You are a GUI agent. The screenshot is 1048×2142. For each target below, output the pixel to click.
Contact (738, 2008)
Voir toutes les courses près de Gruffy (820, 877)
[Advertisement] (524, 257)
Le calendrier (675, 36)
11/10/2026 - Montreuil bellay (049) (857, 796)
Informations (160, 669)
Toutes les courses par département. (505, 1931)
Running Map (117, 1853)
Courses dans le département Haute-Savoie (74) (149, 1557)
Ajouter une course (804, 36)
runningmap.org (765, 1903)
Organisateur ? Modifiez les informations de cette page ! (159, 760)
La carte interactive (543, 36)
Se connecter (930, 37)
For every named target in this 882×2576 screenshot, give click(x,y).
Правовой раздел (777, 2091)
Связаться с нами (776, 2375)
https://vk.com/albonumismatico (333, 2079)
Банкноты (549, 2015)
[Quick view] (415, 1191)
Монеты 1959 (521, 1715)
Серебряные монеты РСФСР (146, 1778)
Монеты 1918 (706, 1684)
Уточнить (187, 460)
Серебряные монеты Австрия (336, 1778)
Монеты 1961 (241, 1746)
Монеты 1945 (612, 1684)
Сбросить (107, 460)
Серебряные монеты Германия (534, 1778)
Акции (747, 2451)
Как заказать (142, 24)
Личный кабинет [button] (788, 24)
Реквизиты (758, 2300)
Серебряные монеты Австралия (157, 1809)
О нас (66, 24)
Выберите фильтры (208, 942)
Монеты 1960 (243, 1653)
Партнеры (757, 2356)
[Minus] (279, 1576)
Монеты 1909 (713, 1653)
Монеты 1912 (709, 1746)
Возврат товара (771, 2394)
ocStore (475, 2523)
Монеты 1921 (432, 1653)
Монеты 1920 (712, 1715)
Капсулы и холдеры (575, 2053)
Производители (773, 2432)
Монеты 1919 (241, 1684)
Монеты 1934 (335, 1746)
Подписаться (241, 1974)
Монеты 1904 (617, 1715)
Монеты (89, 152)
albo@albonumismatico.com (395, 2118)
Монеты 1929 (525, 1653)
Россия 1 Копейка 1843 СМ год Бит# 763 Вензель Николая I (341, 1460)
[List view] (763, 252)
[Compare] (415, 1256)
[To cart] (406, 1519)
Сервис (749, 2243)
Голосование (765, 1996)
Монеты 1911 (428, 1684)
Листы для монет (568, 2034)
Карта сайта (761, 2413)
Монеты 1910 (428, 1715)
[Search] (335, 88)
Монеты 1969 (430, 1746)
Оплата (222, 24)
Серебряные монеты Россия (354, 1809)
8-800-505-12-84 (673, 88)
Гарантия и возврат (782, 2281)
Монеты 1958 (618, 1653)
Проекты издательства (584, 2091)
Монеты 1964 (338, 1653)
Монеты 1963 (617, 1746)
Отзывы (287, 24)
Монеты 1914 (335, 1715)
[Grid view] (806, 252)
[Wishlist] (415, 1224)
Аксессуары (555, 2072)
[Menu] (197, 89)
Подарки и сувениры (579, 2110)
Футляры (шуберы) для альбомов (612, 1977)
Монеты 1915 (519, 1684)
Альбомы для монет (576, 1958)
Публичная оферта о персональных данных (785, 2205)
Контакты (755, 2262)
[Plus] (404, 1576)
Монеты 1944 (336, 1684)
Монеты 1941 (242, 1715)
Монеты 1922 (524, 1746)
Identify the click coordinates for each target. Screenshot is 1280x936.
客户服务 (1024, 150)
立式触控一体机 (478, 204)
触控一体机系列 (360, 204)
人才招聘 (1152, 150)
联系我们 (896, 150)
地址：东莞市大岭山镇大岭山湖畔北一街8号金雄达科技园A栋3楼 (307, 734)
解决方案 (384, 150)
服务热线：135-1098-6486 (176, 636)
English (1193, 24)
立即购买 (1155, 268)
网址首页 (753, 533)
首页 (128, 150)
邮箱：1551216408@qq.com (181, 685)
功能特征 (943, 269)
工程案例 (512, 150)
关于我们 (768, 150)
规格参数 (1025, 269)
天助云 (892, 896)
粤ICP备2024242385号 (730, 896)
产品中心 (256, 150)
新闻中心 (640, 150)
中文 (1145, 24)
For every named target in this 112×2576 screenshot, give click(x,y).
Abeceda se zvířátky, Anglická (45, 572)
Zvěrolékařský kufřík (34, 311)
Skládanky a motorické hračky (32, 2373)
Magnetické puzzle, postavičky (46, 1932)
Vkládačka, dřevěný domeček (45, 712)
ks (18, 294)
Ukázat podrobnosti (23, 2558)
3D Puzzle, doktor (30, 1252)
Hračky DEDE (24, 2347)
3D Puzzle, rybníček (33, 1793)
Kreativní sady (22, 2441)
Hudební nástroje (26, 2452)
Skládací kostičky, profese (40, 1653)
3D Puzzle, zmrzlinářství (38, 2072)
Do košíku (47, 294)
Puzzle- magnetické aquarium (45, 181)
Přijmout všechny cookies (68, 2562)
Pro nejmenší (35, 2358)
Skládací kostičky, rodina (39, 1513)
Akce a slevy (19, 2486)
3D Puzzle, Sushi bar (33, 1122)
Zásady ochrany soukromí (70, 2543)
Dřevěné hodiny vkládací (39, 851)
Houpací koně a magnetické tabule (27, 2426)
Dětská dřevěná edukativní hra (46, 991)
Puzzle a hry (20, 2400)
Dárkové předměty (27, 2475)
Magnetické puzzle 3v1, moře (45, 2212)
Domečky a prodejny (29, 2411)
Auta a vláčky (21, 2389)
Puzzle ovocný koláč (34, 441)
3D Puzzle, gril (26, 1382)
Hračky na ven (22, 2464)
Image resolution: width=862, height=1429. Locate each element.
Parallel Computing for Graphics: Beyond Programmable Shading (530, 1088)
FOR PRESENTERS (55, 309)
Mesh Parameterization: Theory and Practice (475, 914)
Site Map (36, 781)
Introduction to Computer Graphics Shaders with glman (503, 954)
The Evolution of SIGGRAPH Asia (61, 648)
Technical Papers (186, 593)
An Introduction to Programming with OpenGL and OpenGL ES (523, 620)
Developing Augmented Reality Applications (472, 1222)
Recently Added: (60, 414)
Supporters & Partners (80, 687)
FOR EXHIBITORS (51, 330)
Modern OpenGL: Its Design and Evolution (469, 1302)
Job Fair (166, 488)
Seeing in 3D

## WORK TO DO
Copy out every one of the lines above word for word, from the first to the last.

## RESULT OF THE TASK
You are a GUI agent. The screenshot is 1048×2142. For each target below, output the pixel to click.
Contact (738, 2008)
Voir toutes les courses près de Gruffy (820, 877)
[Advertisement] (524, 257)
Le calendrier (675, 36)
11/10/2026 - Montreuil bellay (049) (857, 796)
Informations (160, 669)
Toutes les courses par département. (505, 1931)
Running Map (117, 1853)
Courses dans le département Haute-Savoie (74) (149, 1557)
Ajouter une course (804, 36)
runningmap.org (765, 1903)
Organisateur ? Modifiez les informations de cette page ! (159, 760)
La carte interactive (543, 36)
Se connecter (930, 37)
For every named target in this 882×2576 screenshot, give click(x,y).
Правовой раздел (777, 2091)
Связаться с нами (776, 2375)
https://vk.com/albonumismatico (333, 2079)
Банкноты (549, 2015)
[Quick view] (415, 1191)
Монеты 1959 (521, 1715)
Серебряные монеты РСФСР (146, 1778)
Монеты 1918 (706, 1684)
Уточнить (187, 460)
Серебряные монеты Австрия (336, 1778)
Монеты 1961 (241, 1746)
Монеты 1945 (612, 1684)
Сбросить (107, 460)
Серебряные монеты Германия (534, 1778)
Акции (747, 2451)
Как заказать (142, 24)
Личный кабинет [button] (788, 24)
Реквизиты (758, 2300)
Серебряные монеты Австралия (157, 1809)
О нас (66, 24)
Выберите фильтры (208, 942)
Монеты 1960 (243, 1653)
Партнеры (757, 2356)
[Minus] (279, 1576)
Монеты 1909 (713, 1653)
Монеты 1912 (709, 1746)
Возврат товара (771, 2394)
ocStore (475, 2523)
Монеты 1921 (432, 1653)
Монеты 1920 (712, 1715)
Капсулы и холдеры (575, 2053)
Производители (773, 2432)
Монеты 1919 (241, 1684)
Монеты 1934 (335, 1746)
Подписаться (241, 1974)
Монеты 1904 (617, 1715)
Монеты (89, 152)
albo@albonumismatico.com (395, 2118)
Монеты 1929 (525, 1653)
Россия 1 Копейка 1843 СМ год Бит# 763 Вензель Николая I (341, 1460)
[List view] (763, 252)
[Compare] (415, 1256)
[To cart] (406, 1519)
Сервис (749, 2243)
Голосование (765, 1996)
Монеты 1911 (428, 1684)
Листы для монет (568, 2034)
Карта сайта (761, 2413)
Монеты 1910 (428, 1715)
[Search] (335, 88)
Монеты 1969 (430, 1746)
Оплата (222, 24)
Серебряные монеты Россия (354, 1809)
8-800-505-12-84 (673, 88)
Гарантия и возврат (782, 2281)
Монеты 1958 (618, 1653)
Проекты издательства (584, 2091)
Монеты 1964 (338, 1653)
Монеты 1963 (617, 1746)
Отзывы (287, 24)
Монеты 1914 (335, 1715)
[Grid view] (806, 252)
[Wishlist] (415, 1224)
Аксессуары (555, 2072)
[Menu] (197, 89)
Подарки и сувениры (579, 2110)
Футляры (шуберы) для альбомов (612, 1977)
Монеты 1915 (519, 1684)
Альбомы для монет (576, 1958)
Публичная оферта о персональных данных (785, 2205)
Контакты (755, 2262)
[Plus] (404, 1576)
Монеты 1944 (336, 1684)
Монеты 1941 (242, 1715)
Монеты 1922 (524, 1746)
Identify the click coordinates for each target. Screenshot is 1280x936.
客户服务 (1024, 150)
立式触控一体机 (478, 204)
触控一体机系列 (360, 204)
人才招聘 (1152, 150)
联系我们 (896, 150)
地址：东莞市大岭山镇大岭山湖畔北一街8号金雄达科技园A栋3楼 (307, 734)
解决方案 (384, 150)
服务热线：135-1098-6486 (176, 636)
English (1193, 24)
立即购买 (1155, 268)
网址首页 (753, 533)
首页 (128, 150)
邮箱：1551216408@qq.com (181, 685)
功能特征 (943, 269)
工程案例 (512, 150)
关于我们 (768, 150)
规格参数 (1025, 269)
天助云 (892, 896)
粤ICP备2024242385号 (730, 896)
产品中心 (256, 150)
新闻中心 (640, 150)
中文 (1145, 24)
For every named target in this 112×2576 screenshot, give click(x,y).
Abeceda se zvířátky, Anglická (45, 572)
Zvěrolékařský kufřík (34, 311)
Skládanky a motorické hračky (32, 2373)
Magnetické puzzle, postavičky (46, 1932)
Vkládačka, dřevěný domeček (45, 712)
ks (18, 294)
Ukázat podrobnosti (23, 2558)
3D Puzzle, doktor (30, 1252)
Hračky DEDE (24, 2347)
3D Puzzle, rybníček (33, 1793)
Kreativní sady (22, 2441)
Hudební nástroje (26, 2452)
Skládací kostičky, profese (40, 1653)
3D Puzzle, zmrzlinářství (38, 2072)
Do košíku (47, 294)
Puzzle- magnetické aquarium (45, 181)
Přijmout všechny cookies (68, 2562)
Pro nejmenší (35, 2358)
Skládací kostičky, rodina (39, 1513)
Akce a slevy (19, 2486)
3D Puzzle, Sushi bar (33, 1122)
Zásady ochrany soukromí (70, 2543)
Dřevěné hodiny vkládací (39, 851)
Houpací koně a magnetické tabule (27, 2426)
Dětská dřevěná edukativní hra (46, 991)
Puzzle a hry (20, 2400)
Dárkové předměty (27, 2475)
Magnetické puzzle 3v1, moře (45, 2212)
Domečky a prodejny (29, 2411)
Auta a vláčky (21, 2389)
Puzzle ovocný koláč (34, 441)
3D Puzzle, gril (26, 1382)
Hračky na ven (22, 2464)
Image resolution: width=862, height=1429. Locate each element.
Parallel Computing for Graphics: Beyond Programmable Shading (530, 1088)
FOR PRESENTERS (55, 309)
Mesh Parameterization: Theory and Practice (475, 914)
Site Map (36, 781)
Introduction to Computer Graphics Shaders with glman (503, 954)
The Evolution of SIGGRAPH Asia (61, 648)
Technical Papers (186, 593)
An Introduction to Programming with OpenGL and OpenGL ES (523, 620)
Developing Augmented Reality Applications (472, 1222)
Recently Added: (60, 414)
Supporters & Partners (80, 687)
FOR EXHIBITORS (51, 330)
Modern OpenGL: Its Design and Evolution (469, 1302)
Job Fair (166, 488)
Seeing in 3D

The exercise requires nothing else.